During boot, you can press enter to interrupt boot and then go to the BIOS or Boot Manager. The funny thing is that this stopped worked at some point. F2 and F12 were still working and the enter key worked in UEFI setup and in the boot loaders, but the enter key did not stop the boot anymore. At that point you see the red Lenovo log and the message "Press Enter to interrupt boot". 
 
On the plus side, one the of the updates also gave a nice performance boost. (I will update the tables above later). Updated.
 
And one comment on the pricing, for RAM and NVMe it is cheaper to downgrade the standard option and buy the a larger device yourself than buying the option. In the end you pay less and have additionally the preinstalled module you can keep or sell. As for the 2.5" drive slot you can only buy HDDs, so if you want a second SSD, you have to install one on your owns  The possible configuration options are quite limited in comparison to the Intel based E480.  In Germany you can upgrade from 8GB RAM to 16GB for currently ~127€, if you do the upgrade yourself, you can buy one 8GB module with the same spec for 60€, but then you won't the Lenovo warranty.

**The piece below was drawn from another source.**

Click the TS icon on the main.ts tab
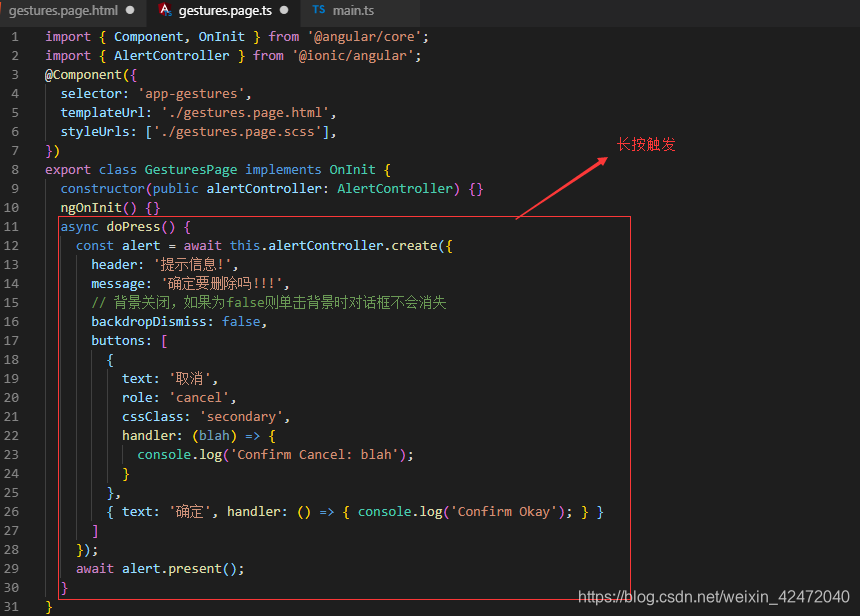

For the NVMe, you can save 70€ by downgrading the NVMe from 256GB to 128GB and buy a faster NVMe for the same price, or a for additional 30€ a NVMe twice as large. For the 2.5" you can choose between 2 HDDs or youi can install a SSD yourself. Funnily when buying from Lenovo you will get the 45Watt PSU, but for 1,19€ more (1€+VAT) you can upgrade to 65Watt PSU. 
 
Unspecified components built in: 
 
NVME

Samsung NVMe MZVLW256HEHP-000L7

RAM

Hyundai Hynix DDR4 2400 8GB HMA81GS6AFR8NUH CL-17-17-17-39 (Single Rank)

WLAN

Qualcomm Atheros QCA9377 Wireless Network Adapter

LAN

Realtek PCIe GBE Family Controller (RTL8111/8168/8411)

SD Adapter

BayHubTech Integrated MMC/SD controller (O2 Micro Inc., PCI)

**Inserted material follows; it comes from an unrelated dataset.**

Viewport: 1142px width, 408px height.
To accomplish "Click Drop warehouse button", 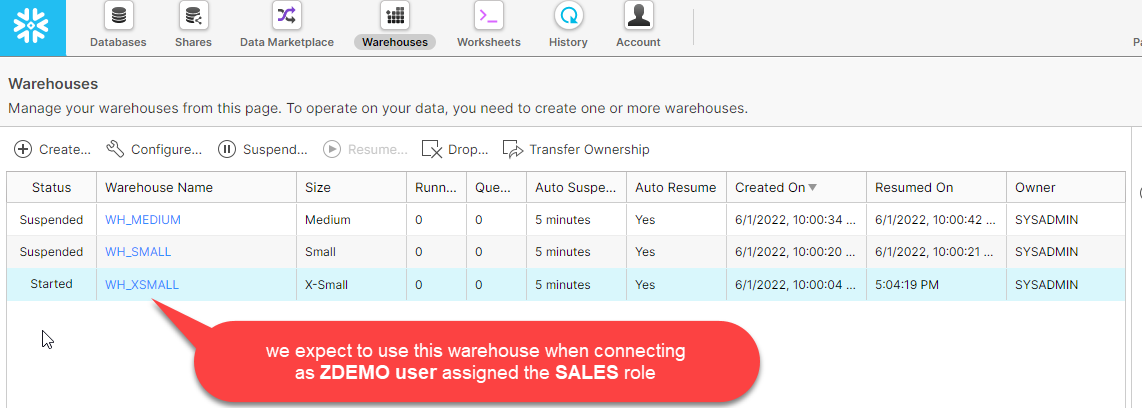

Bluetooth Atheros USB based

Rattling

Real annoying is the metallic rattling on the right side. When I type or lay my hand on rest it rattles. This is really annoying and makes the notebook sound shoody. After a couple of tries it narrowed down to something that looks like a slot bracket with padding to keep the NVMe down. This bracked is clamped down on the short sides and fixed with a screw on one long side. Beneath the bracket is metal ventilation grille and beneath that are ventilation slits of the bottom case. I tried to clamp it tighter down with a piece of duct tape, but it did not work. I planned to to try double sided tape, but instead I removed the bracket under the assumption that the NVMe is sufficiently fixed in place. The rattle went away. My guess is that the E480 has the same issw No idea was wrong with my device as Lenovo was not able to reproduce this. 

I put the duct there, it did not help I put the duct there, it did not helpNoisy bracket

 

So, i think this is the last update. I sold the notebook and everything I have to say is written here.